▸ DIRECTIONS
Rewrite the Baby Loss Awareness Week article starting at "Through their ongoing" and ending at "across the country.", replacing "trinkets" with "keepsakes".

▸ DOCUMENT EXCERPT
Bereaved parents in Dundee will be marking Baby Loss Awareness Week with a ceremony today.
Ashley Stevens, who started the Itty Bitty Baby Things for Angel Wings group after her son Noah was stillborn in 2019, will be joined by other parents for the event at Birkhill Cemetery.
The parents will light LED candles and carry laminated cards with their childrens’ names on to mark the occasion.
Baby Loss Awareness Week runs from October 9 to 15, during which groups and charities highlight the issues affecting people who have lost a child or baby.
Ashley hopes her group, who offer a support network and deliver baby packs so parents can clothe their stillborn babies, can become a registered charity in the near future.
She said: “It’s about remembering our babies and letting other parents know they are not alone.”
Through their ongoing fundraising work, they will also be delivering more than 60 baby packs, which contain clothes and trinkets, to hospitals across the country.
They have delivered packs to Ninewells for more than a year, but decided to send packs to other hospitals during Baby Loss Awareness Week.
They will end the month with a carved pumpkin event in honour of their children. on October 31, also at Birkhill Cemetery.
The mothers are able to buy more clothes with the donations thanks to a 20% discount at the website babyprem.com.
Cher Meldrum, 29, discovered Ashley’s group after the loss of her son — Myles — earlier this year. She was just 18 weeks pregnant at the time.
Cher said: “There’s no one in my family or that I know who have been through something like that, so when I found Ashley and the group the most important thing for me was the support network they provided.
“I feel like I have friends now who I didn’t even know beforehand and they understand what I am going through.”
Ashley began the group after being shocked at having to ask midwives for clothes for Noah.
She said: “We’re not having a go at the midwives, they were brilliant and really caring. But it seems there is a lack of training when it comes to dealing with baby loss so we would like to see more training put in place.”

▸ RECORDS SUPPLIED

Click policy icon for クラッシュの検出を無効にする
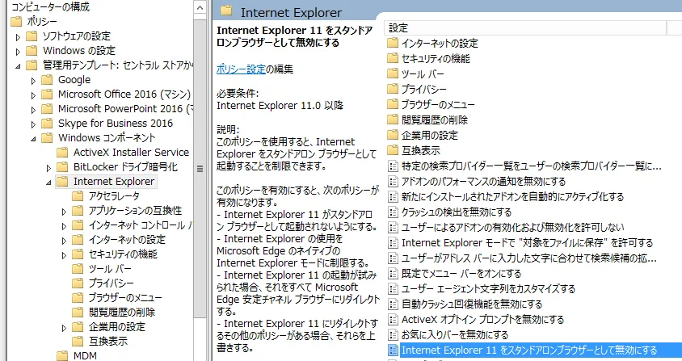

--

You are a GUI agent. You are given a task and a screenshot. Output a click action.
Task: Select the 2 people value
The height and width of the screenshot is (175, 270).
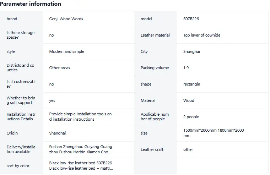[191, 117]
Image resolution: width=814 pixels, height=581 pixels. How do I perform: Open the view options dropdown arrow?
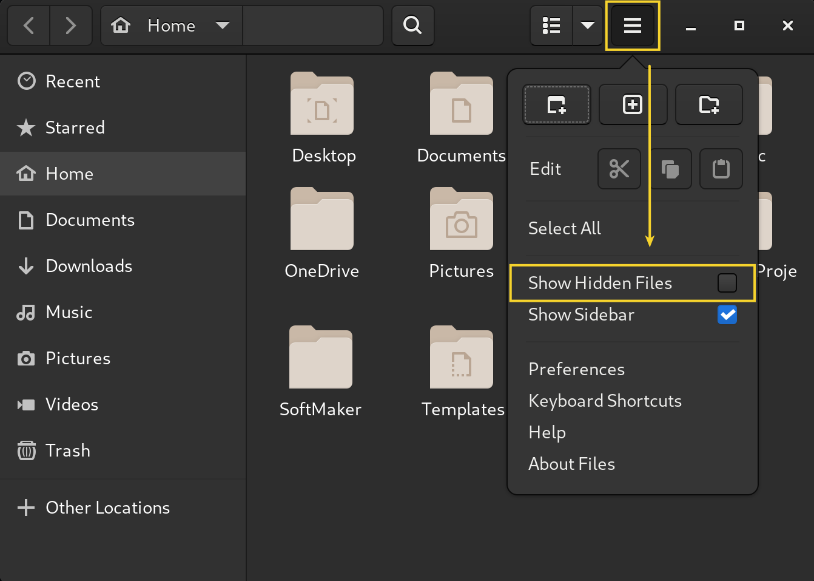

---

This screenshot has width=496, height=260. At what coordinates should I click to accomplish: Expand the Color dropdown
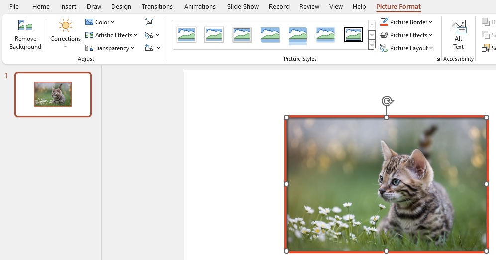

▸ WRITTEN RESPONSE
Through their ongoing fundraising work, they will also be delivering more than 60 baby packs, which contain clothes and keepsakes, to hospitals across the country.